I think chalk has binders in it -- I wouldn't use it personally. 

Crushed oyster shell is a pretty standard source. Pet supply stores should carry it.


----------



## PreSam (Jul 8, 2011)

I can get oyster shells as I live in a coastal town. Thanks Dot.


----------



## Ozpaph (Jul 9, 2011)

PreSam said:


> I can get oyster shells as I live in a coastal town. Thanks Dot.



Make sure they're well washed to get rid of the salt. Probably easier and cheaper to get the pre-packaged shell grit sold for birds.


----------



## PreSam (Jul 10, 2011)

Thanks Ozpaph. As an alternative, can I grow it in white marble chips? I have plenty of leftover slabs from construction that i could break into tiny pieces.


----------



## SlipperFan (Jul 10, 2011)

Marble won't hold any water, and it won't release calcium. Why do you think it would be a good medium?


----------



## Howzat (Jul 11, 2011)

As for a source of calcium most people I know use Dolomite. I use ground lime stone (it looks and feels like coarse sand), as it is cheap ($12 for 25kg bag ) ready to use and you can give a lot of this to the mix of your media. It will stay in the pot and keep the PH out of the acid zone. Or you can always hammer and crush your own, but back breaking excercise. It only releases a miniscule of calcium in the water. Imagine in the limestone caves where you find stalagtite/stalagmite. Good Luck.


----------



## Ozpaph (Jul 11, 2011)

Howzat said:


> As for a source of calcium most people I know use Dolomite. I use ground lime stone (it looks and feels like coarse sand), as it is cheap ($12 for 25kg bag ) ready to use and you can give a lot of this to the mix of your media. It will stay in the pot and keep the PH out of the acid zone. Or you can always hammer and crush your own, but back breaking excercise. It only releases a miniscule of calcium in the water. Imagine in the limestone caves where you find stalagtite/stalagmite. Good Luck.



where do you get ground limestone???
have you used it with brachy's (or others)?
how much do you use?

thanks


----------



## PreSam (Jul 11, 2011)

SlipperFan said:


> Marble won't hold any water, and it won't release calcium. Why do you think it would be a good medium?



I was thinking since marble is porous it could hold some water. I didn't think the Calcium wouldn't be available since it was so easy to break it up.


----------



## paphioboy (Jul 11, 2011)

A lot of people use bark + marble chips in OZ...


----------



## SlipperFan (Jul 11, 2011)

I don't think marble is porous. Maybe you are thinking of a different stone? like diatomite?

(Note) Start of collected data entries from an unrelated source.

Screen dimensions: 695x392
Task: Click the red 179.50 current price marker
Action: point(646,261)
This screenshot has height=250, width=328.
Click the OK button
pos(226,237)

People who use marble chips us it for drainage in another more porous media, like bark or coconut chips.


----------



## Heather (Jul 11, 2011)

Just wanted to say hello and welcome! I think you are our first member from India!


----------



## Howzat (Jul 11, 2011)

Ozpaph said:


> where do you get ground limestone???
> have you used it with brachy's (or others)?
> how much do you use?
> 
> thanks



Hi OzPaph
Here in perth I bought it from local fertiliser outlets. Many years ago I bought it from RichGro retail outlet then 2 years ago I bought it from the "Mirko Brothers" fertiliser company. Ask some retail outlet in Brisbane. I don't know if Bunnings sells them.


----------



## Howzat (Jul 11, 2011)

Sorry OzPaph about your next questions.
Yes , I have used and still using it on all my paphs except delenatii and all my Phrags. This advice on delenatii sticked to my head ever since I first grew Paph 25 years ago, an article, (I can't remember the name) which said "do not give lime to delenatii".
I gave liberal amount of ground limestone to my mix, say 2 chinesefood container for every bag (50 litre) of pine bark. Only when you dip the whole pot in water, for whatever reason, does the ground limestone flow out of the pot with the water. But otherwise I would top it up every 6 months or a year with about 10 ml. I only repot every 3 years or if necessary.
Before I used this I did some experiment (abt 20 years ago) with 4 pots of same plants (I think it was lowii) . I added one wth a teaspoonful, the second with 1 spoon ful , the third with half a handful and the fourth with about 100ml in 125ml pots. After 6 months there was not much difference at all in the growth of all 4 plants. So I thought that ground limestone is not detrimental to growth. The only good thing is that I do not have to repot every year like before.


----------



## PreSam (Jul 12, 2011)

Heather said:


> Just wanted to say hello and welcome! I think you are our first member from India!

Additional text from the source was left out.